La scomparsa di Francesco Forte ha privato la disciplina economica, in particolare la Scienza delle Finanze italiana, di un protagonista della seconda metà del ‘900. Allievo di Benvenuto Griziotti e Luigi Einaudi è stato della sua generazione quello con la maggiore caratura internazionale. Giovanissimo è stato chiamato a insegnare in USA presso l’Università della Virginia dal fondatore della Teoria della public choice moderna, il premio Nobel 1986, James Buchanan. Grazie ai contributi elaborati durante quella esperienza, ha assunto, in questa importante area di studi, un ruolo di primo piano, divenendo per esempio editor di importantissime riviste di settore come Public Choice e del Journal of Public Economics.
Sempre giovanissimo è stato chiamato a coprire la cattedra di Scienza delle finanze dell’Università di Torino, su esplicita richiesta di Luigi Einaudi. Ha lasciato Torino nella seconda parte della sua vita per assumere la cattedra di Scienza delle Finanze alla Sapienza di Roma, al posto di Sergio Steve, un’altra icona dell’Economia pubblica italiana, andato in pensione.
Non conosco nessun studioso che abbia saputo conciliare l’attività di ricerca con l’impegno politico e l’assunzione di cariche amministrative di primo piano. Da ministro delle finanze, in governi di periodi particolarmente burrascosi, ha partecipato a congressi internazionali, ha pubblicato libri e articoli come se niente fosse.
In questa testimonianza decido di non considerare l’attività di Forte come ministro, sindaco, parlamentare ecc., né di tracciare un quadro generale della sua immensa produzione scientifica, un gravoso impegno che spero i suoi non numerosi ma significativi allievi vorranno fare con l’entusiasmo che questa figura merita. Tratterò brevemente un tema che ha caratterizzato il contributo scientifico di Forte: la nozione di imposta-prezzo, sulla via aperta dalla tradizione italiana di scienza delle finanze di fine 800, in particolare da Antonio De Viti De Marco.
Per Forte, qualunque sia la giustificazione teorica di un’imposta sul reddito personale, sostanzialmente il principio della Capacità Contributiva, non si può mai prescindere dal fatto che i tributi sono, nella dialettica politica democratica, il contributo che i cittadini versano all’erario per finanziare la produzione dei servizi indivisibili di cui loro stessi usufruiscono. Il costo individuale della tassazione, in termini di riduzione dell’utilità, deve avere una corrispondenza con il beneficio individuale che la spesa pubblica per i servizi attribuisce al cittadino-contribuente, aumentando la sua utilità. L’inesistenza di questo rapporto è la causa principale del fenomeno dell’elusione fiscale e soprattutto dell’evasione. Ed è invece la spiegazione del successo in termini di gettito delle stessa imposta nei paesi del Nord Europa.
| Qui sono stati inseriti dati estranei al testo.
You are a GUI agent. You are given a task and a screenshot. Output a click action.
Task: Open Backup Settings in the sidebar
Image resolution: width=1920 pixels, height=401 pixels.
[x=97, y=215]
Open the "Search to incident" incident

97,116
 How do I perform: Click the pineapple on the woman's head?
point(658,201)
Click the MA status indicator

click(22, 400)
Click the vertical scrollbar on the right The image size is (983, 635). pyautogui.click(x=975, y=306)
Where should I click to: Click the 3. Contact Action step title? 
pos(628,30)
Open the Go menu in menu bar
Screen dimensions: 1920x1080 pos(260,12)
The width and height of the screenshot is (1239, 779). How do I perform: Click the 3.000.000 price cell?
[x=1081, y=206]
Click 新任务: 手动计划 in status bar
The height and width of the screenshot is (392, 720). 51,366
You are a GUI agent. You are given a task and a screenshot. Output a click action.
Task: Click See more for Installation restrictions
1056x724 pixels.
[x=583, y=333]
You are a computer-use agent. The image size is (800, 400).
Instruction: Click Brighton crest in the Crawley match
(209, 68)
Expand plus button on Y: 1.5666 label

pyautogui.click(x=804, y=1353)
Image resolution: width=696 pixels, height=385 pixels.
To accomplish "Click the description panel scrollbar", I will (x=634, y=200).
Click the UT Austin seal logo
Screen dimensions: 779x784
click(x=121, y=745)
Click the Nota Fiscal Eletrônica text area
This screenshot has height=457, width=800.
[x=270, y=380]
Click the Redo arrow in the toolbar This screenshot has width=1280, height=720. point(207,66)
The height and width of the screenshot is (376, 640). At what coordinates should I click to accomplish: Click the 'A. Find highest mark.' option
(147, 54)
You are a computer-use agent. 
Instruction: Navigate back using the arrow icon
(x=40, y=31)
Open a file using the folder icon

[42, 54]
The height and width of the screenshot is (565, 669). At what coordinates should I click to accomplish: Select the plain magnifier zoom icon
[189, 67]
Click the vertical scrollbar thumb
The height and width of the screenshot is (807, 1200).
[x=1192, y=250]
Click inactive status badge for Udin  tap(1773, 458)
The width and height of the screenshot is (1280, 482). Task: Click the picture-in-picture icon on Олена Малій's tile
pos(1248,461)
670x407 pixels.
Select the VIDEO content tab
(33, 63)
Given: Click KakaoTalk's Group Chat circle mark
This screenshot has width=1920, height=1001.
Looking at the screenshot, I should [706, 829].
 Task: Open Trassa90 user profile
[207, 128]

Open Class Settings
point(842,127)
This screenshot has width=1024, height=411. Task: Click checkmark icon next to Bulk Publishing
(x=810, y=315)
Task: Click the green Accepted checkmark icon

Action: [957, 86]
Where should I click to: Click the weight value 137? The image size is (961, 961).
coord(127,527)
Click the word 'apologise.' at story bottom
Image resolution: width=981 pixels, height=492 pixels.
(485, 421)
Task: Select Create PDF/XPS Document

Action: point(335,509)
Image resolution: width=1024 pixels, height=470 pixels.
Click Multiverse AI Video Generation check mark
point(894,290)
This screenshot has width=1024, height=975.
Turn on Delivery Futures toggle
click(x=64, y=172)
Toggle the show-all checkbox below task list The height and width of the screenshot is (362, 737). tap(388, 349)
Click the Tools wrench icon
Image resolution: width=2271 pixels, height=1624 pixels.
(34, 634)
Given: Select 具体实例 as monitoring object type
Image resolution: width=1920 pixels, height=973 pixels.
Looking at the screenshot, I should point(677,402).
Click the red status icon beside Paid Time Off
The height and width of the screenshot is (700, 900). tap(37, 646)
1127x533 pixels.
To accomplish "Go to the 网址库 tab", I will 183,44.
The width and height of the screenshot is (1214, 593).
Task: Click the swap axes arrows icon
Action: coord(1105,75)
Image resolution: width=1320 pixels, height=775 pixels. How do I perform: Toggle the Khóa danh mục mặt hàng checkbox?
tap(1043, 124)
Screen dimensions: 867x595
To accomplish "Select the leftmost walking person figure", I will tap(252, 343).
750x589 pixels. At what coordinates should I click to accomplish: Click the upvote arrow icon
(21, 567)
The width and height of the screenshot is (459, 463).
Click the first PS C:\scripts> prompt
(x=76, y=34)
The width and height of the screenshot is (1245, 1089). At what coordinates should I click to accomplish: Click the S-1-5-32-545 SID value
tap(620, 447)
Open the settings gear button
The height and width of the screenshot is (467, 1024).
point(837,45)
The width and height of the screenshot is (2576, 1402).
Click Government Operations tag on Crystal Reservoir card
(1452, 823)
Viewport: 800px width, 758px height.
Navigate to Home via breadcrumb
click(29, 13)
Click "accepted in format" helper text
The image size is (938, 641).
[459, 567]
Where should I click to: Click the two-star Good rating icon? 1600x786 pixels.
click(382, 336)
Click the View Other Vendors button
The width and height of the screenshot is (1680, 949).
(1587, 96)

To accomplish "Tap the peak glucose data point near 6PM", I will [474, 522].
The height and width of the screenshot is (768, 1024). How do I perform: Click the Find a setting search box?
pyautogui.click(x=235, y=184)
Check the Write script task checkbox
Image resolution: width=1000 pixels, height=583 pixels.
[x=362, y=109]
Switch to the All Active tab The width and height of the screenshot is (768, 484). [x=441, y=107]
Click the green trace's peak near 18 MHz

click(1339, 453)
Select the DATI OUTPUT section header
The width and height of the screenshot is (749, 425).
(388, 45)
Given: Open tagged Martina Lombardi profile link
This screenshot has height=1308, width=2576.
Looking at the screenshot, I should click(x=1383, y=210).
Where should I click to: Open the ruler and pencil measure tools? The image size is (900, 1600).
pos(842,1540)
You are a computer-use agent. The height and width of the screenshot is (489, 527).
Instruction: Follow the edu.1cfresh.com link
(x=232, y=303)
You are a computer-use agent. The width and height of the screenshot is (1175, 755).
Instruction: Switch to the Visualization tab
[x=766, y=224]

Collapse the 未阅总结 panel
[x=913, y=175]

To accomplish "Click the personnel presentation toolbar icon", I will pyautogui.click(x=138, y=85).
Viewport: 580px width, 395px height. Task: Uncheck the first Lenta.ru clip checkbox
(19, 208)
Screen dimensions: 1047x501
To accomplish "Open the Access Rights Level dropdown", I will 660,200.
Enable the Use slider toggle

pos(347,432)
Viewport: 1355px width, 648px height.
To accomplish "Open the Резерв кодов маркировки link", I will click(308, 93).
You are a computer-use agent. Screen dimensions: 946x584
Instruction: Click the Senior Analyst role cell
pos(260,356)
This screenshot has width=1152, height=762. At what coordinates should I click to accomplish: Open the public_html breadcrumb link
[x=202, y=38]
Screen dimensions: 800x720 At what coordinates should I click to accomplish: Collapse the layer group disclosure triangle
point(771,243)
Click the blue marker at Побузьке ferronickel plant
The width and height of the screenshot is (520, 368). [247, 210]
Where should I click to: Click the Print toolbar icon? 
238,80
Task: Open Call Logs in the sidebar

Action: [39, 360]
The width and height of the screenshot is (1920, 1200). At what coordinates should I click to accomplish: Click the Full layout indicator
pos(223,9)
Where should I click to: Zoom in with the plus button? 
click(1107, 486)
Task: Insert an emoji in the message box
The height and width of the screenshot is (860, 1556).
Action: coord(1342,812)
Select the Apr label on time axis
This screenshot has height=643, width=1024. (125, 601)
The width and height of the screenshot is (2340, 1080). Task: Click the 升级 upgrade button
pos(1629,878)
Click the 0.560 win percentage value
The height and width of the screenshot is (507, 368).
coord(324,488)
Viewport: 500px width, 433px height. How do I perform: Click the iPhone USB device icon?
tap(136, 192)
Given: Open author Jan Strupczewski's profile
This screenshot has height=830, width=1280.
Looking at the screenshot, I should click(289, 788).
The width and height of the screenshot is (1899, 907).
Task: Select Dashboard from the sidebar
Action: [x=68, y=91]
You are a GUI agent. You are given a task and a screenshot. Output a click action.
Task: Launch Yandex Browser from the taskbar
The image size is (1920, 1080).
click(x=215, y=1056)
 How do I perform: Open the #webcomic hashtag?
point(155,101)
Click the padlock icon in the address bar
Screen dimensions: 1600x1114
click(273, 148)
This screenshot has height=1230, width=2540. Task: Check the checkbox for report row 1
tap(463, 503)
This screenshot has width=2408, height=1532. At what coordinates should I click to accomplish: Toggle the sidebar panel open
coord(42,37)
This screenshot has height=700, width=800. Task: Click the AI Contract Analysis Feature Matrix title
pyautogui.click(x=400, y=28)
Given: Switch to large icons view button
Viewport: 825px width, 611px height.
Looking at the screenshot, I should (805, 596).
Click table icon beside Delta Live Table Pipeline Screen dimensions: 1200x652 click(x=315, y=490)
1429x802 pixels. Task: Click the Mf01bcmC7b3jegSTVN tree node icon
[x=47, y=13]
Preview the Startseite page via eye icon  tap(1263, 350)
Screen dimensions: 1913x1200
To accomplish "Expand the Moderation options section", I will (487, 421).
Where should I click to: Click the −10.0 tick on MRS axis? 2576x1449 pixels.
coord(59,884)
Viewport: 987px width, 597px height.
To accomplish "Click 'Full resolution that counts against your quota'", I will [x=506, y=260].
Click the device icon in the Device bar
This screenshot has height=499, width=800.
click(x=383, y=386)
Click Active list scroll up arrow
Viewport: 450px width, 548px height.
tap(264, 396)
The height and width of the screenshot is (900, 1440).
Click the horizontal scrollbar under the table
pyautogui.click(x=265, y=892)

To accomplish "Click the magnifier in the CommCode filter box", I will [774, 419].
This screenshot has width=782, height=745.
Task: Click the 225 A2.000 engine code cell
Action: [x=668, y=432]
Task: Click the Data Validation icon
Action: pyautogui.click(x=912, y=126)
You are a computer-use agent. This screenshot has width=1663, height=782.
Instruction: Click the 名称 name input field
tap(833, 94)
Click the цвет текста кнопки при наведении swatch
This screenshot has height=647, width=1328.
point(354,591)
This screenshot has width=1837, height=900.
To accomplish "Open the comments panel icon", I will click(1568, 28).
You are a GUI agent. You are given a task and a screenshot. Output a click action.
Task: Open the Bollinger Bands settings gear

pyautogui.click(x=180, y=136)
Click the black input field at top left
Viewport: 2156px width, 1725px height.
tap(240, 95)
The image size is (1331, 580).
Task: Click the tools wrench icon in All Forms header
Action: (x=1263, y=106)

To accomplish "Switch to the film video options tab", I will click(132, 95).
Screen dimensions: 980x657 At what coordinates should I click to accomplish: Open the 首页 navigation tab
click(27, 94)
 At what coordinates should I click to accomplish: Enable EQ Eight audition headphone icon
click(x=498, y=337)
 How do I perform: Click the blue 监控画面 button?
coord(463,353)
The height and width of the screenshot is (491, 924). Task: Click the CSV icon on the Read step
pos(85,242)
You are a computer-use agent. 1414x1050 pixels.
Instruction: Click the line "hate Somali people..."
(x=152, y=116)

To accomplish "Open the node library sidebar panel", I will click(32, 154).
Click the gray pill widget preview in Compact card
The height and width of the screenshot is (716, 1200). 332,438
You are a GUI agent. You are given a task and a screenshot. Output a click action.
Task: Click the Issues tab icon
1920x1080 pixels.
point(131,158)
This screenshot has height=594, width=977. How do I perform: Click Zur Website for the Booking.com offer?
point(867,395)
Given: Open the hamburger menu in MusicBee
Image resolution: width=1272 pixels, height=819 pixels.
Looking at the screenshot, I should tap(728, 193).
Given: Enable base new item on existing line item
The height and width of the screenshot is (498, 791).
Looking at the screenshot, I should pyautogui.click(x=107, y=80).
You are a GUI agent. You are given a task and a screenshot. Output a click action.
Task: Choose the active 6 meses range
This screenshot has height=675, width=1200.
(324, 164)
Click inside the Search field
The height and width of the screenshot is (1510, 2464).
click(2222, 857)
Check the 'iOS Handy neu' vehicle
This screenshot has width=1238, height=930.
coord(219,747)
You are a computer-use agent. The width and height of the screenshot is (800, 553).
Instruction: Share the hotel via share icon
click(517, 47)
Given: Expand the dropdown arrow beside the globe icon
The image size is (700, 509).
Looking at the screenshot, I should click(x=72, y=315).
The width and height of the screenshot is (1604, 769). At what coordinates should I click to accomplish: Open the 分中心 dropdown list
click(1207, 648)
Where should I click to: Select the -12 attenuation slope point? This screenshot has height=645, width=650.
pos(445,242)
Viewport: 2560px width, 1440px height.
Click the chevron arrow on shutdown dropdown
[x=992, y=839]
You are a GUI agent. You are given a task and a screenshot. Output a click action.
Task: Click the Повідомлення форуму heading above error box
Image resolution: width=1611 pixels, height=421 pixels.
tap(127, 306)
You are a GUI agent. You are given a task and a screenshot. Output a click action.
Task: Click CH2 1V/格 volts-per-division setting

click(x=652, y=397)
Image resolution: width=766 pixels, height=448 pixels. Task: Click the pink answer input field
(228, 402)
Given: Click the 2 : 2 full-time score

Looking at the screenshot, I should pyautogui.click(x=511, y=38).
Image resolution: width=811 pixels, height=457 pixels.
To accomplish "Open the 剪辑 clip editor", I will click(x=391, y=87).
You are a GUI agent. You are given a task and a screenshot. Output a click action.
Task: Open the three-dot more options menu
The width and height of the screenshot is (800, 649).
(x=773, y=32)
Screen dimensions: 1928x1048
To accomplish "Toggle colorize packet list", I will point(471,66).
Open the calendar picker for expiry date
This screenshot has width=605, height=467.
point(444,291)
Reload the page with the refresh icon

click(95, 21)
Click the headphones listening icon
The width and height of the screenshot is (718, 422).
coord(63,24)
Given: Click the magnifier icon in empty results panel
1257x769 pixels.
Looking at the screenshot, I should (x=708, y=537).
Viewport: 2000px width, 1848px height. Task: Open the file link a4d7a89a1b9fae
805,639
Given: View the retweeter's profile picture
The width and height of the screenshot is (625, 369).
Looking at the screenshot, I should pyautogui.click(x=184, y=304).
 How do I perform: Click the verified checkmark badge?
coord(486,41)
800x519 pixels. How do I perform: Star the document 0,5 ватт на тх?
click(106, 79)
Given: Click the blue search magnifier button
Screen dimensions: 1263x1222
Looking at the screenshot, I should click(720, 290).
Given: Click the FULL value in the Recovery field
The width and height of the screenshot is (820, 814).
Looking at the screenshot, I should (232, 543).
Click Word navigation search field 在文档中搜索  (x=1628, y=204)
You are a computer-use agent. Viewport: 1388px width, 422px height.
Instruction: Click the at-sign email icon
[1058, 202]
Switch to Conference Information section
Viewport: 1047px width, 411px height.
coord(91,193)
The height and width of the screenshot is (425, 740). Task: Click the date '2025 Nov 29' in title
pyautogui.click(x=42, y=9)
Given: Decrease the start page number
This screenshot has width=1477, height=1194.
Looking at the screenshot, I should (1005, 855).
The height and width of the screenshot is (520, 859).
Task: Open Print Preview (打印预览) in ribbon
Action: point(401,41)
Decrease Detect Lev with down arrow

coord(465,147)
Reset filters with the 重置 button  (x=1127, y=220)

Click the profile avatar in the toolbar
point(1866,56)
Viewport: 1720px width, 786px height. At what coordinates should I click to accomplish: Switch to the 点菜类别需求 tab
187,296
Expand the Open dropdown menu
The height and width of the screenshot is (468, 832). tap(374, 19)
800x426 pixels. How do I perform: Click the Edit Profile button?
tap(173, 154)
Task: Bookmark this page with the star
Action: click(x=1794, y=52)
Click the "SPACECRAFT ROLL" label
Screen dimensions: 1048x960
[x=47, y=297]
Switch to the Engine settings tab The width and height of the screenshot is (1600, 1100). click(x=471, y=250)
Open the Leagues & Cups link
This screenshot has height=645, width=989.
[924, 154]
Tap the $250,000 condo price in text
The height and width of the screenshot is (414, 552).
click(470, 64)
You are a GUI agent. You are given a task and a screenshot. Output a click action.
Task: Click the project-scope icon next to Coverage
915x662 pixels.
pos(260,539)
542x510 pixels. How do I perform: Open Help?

Se si accetta questo presupposto viene meno l’enfasi verso la progressività del tributo, che per Forte è comunque auspicabile se pur moderatamente, ed aumenta l’enfasi verso l’efficienza della spesa pubblica, che innalzando il beneficio individuale rende il costo individuale più sopportabile. La pressione fiscale deve quindi essere controllata avendo in mente questa corrispondenza più che per finalità macroeconomiche. In un momento storico in cui nel nostro paese si fa, sciaguratamente direi, la lotta di classe con le aliquote marginali sugli scaglioni dell’IRPEF, questo cambiamento di prospettiva, che attiene al profondo rapporto tra potere politico e cittadini, dà un’idea dello spessore innovativo del pensiero di Francesco Forte e in parte anche del suo isolamento nella disciplina.